Perkins oggi è, di fatto, un autore. Certo non è Apichatpong Weerasethakul, Lav Diaz, o Béla Tarr. Ma comunque è un autore. Longlegs vibrava di una pulsione autoriale, ambiva a fare dell’orrore una chiave di lettura del mistero del Male. The Monkey cambia il taglio, ma continua a porre la lente sulla questione seminale del destino come pietra angolare dell’esistenza che colpisce in maniera casuale e ineluttabile. La scimmietta demoniaca stessa, che quando innescata condanna a morte una persona a caso, per buona metà del film potrebbe apparire come il risultato di una sovrainterpretazione generale dei suggestionabili ragazzini. È vero, quando girano la chiavetta che ha sulla schiena, qualcuno a casaccio muore, ma non varrebbe lo stesso quando vanno in bagno, o quando starnutiscono? Non è una tipica fallacia logica altrimenti nota come post hoc ergo propter hoc? No, a Perkins-King-Wan questo non bastava. L’elemento paranormale, come in Longlegs, si dà a vedere, dà prova di esserci, per poi dissimulare le proprie cause (non sappiamo nulla della genesi della scimmia, così come dei presunti poteri di Longlegs) e agire indisturbato, a mo’ di metafora del Male tautologico che c’è perché c’è (cfr. la nostra propria su Longlegs).

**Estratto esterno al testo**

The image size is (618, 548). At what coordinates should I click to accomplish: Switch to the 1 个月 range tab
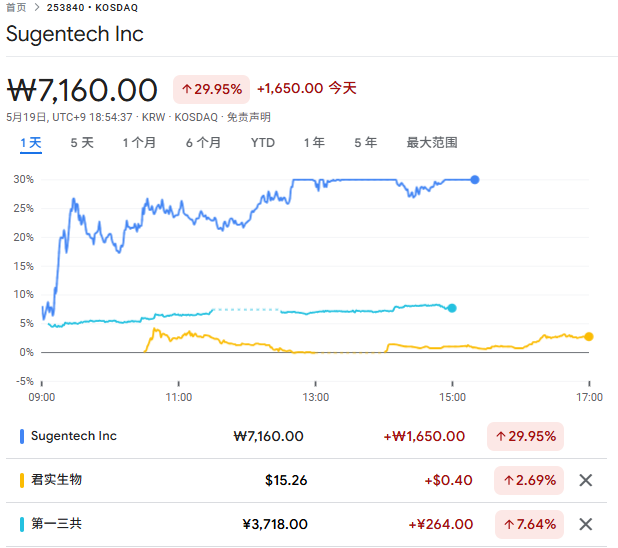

Ecco dunque spiegato quel poco di più che potrebbe rappresentare The Monkey. Oppure – senza soteriologie varie ed eventuali, né masturbazioni intellettuali sul grande Altro lacaniano – è “solo” un divertente film (perfetto per una serata estiva per grandi un po’ nostalgici e giovanotti ormonali) su una scimmia-giocattolo magica, che ammazza gente alla cieca nei modi più fantasiosi. E dici poco.